The lesson there was listen to your first mind. There were yellow and red flags in the beginning that we both ignored because, well, to oversimplify it, we both found the other attractive, we had common familial issues, and it was cool having someone new to hang with. However, not a love relationship does that make. We knew we were probably on different pages from day one but rode it out with the possibility that maybe the other would come around. I’m pretty certain that is the last time I’ll ever do that because what life teaches me with each failed connection is what I don’t like. However, I also realized what I do like–someone who reads A LOT.
Though we didn’t work she is the first person I’ve gone out with who not only reads just as much as I do but reads the same types of books and articles as I do. It was refreshing and something I find myself missing in current prospects. WHY DON’T LESBIANS READ?! Okay, yes, that was an over generalization but I’m still standing firm on it. Where are the other beautiful lesbians who love to read and travel? Find me!

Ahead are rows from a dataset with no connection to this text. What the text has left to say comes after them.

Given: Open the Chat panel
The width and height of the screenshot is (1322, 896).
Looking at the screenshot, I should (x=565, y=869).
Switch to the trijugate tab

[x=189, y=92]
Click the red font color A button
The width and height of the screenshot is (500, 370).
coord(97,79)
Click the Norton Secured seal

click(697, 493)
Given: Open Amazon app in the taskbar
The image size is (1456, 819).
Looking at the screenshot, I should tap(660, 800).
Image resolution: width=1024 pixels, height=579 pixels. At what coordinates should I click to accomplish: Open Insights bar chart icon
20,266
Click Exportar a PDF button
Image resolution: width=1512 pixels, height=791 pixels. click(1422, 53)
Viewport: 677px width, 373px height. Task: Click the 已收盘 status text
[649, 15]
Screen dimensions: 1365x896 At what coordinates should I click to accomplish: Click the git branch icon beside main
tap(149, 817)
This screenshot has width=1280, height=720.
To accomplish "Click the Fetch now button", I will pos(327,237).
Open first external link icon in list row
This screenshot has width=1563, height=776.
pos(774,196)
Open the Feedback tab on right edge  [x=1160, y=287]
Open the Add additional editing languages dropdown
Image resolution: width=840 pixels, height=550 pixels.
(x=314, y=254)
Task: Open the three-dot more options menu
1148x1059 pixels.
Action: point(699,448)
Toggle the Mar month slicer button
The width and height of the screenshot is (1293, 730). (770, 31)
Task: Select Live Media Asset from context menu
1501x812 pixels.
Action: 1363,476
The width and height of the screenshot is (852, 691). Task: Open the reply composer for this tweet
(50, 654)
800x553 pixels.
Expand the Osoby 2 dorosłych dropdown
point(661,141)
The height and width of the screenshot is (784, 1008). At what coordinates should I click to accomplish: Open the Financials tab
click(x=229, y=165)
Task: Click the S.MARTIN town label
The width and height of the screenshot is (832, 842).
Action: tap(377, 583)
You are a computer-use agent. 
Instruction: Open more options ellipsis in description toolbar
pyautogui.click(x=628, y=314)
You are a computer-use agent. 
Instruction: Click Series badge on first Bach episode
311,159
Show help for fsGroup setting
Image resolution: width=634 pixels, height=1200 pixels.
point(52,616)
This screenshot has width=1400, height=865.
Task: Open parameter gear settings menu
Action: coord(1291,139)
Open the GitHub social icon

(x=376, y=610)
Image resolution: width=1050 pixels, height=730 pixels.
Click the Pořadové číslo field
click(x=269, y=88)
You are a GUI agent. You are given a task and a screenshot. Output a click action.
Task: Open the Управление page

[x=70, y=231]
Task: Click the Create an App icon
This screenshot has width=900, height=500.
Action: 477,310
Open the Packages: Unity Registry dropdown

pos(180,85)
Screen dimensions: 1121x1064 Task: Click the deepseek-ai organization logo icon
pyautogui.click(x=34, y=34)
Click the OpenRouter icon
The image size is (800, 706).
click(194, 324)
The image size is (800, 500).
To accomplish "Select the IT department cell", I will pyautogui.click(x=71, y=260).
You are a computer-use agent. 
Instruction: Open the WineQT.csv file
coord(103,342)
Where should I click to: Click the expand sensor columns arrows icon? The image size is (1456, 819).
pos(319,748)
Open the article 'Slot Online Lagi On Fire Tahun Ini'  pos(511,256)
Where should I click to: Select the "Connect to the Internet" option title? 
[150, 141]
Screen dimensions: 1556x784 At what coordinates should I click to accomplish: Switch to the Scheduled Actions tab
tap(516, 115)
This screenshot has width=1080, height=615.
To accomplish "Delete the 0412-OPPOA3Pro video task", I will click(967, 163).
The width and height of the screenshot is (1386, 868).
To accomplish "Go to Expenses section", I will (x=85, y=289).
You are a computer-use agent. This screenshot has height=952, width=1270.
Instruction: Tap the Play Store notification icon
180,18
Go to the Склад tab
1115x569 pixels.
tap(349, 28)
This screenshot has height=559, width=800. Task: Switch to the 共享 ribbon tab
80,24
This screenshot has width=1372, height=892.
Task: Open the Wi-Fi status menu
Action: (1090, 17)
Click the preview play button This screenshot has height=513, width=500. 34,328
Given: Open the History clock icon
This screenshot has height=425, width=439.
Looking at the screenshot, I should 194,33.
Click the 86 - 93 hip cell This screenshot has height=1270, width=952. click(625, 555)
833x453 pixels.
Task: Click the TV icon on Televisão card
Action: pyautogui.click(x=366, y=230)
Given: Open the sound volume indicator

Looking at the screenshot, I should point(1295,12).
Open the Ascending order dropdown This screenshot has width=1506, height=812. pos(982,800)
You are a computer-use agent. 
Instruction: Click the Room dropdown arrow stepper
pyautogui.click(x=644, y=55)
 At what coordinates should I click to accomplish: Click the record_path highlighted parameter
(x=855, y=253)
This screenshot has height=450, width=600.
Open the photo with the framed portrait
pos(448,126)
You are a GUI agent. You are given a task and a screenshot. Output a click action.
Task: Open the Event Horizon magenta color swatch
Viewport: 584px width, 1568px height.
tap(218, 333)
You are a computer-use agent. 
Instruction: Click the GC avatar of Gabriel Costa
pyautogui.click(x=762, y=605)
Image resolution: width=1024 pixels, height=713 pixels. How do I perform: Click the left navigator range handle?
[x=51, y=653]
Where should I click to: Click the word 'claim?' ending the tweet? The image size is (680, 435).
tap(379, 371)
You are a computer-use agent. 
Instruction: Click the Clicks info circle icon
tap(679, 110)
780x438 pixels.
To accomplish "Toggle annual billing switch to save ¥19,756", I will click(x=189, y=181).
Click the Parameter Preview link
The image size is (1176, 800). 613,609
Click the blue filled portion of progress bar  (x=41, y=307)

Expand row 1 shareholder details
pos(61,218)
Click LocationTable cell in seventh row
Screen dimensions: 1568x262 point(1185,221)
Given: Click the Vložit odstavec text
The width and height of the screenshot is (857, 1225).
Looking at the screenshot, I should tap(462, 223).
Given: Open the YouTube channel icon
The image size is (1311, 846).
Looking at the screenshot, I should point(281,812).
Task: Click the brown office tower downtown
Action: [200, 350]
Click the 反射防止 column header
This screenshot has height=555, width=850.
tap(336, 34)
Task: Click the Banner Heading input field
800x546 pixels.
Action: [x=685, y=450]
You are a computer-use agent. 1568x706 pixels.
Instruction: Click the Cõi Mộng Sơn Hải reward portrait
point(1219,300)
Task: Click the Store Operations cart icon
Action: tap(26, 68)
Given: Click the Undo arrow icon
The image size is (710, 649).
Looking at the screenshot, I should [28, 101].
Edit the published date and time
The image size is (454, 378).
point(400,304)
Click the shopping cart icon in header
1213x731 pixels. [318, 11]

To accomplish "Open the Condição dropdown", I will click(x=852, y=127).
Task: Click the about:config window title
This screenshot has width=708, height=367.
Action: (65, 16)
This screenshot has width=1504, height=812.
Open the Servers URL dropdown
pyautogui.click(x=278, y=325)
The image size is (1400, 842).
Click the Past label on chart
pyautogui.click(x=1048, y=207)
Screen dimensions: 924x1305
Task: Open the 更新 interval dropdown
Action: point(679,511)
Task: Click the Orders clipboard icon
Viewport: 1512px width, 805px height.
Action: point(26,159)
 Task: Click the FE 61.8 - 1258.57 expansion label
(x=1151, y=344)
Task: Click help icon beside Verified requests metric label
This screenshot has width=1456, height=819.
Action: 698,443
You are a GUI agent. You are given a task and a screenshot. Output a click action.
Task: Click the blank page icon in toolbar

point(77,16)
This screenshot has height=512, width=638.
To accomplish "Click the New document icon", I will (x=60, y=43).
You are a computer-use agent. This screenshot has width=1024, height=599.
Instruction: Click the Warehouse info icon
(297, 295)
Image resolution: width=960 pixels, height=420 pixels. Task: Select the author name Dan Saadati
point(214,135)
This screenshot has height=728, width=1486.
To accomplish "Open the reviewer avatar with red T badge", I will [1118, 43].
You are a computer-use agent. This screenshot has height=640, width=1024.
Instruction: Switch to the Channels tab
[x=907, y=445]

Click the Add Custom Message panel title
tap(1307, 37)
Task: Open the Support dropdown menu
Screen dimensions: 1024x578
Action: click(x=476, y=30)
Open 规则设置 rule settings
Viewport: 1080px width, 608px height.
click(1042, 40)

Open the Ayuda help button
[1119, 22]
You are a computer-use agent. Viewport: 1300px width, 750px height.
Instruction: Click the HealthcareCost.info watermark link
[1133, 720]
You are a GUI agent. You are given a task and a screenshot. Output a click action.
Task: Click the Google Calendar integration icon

As cliche as this might sound 2016 has also reaffirmed that I am enough. Settling is a very frightening idea for me so I’m super critical and selective when choosing partners. Getting me to go on a date with you is one thing, getting me to commit to a relationship is a totally different ball game. I entered this year celibate and ready to commit to something real and I’m leaving it the same way. If it’s not something where I can build and grow a true partnership then I’m still unwilling to invest any part of me–physically, mentally, or even my time. In fact, 2016 has made that even more true.
So 2017, here is what I need from you:
-A beautiful womon who loves to read, travel, is politically aware, culturally conscious, loving, confident, goal oriented, financially knowledgeable, and thinks I’m the best thing since the moon rose in the sky.
Is that too much to ask? I guess we’ll have to wait and see.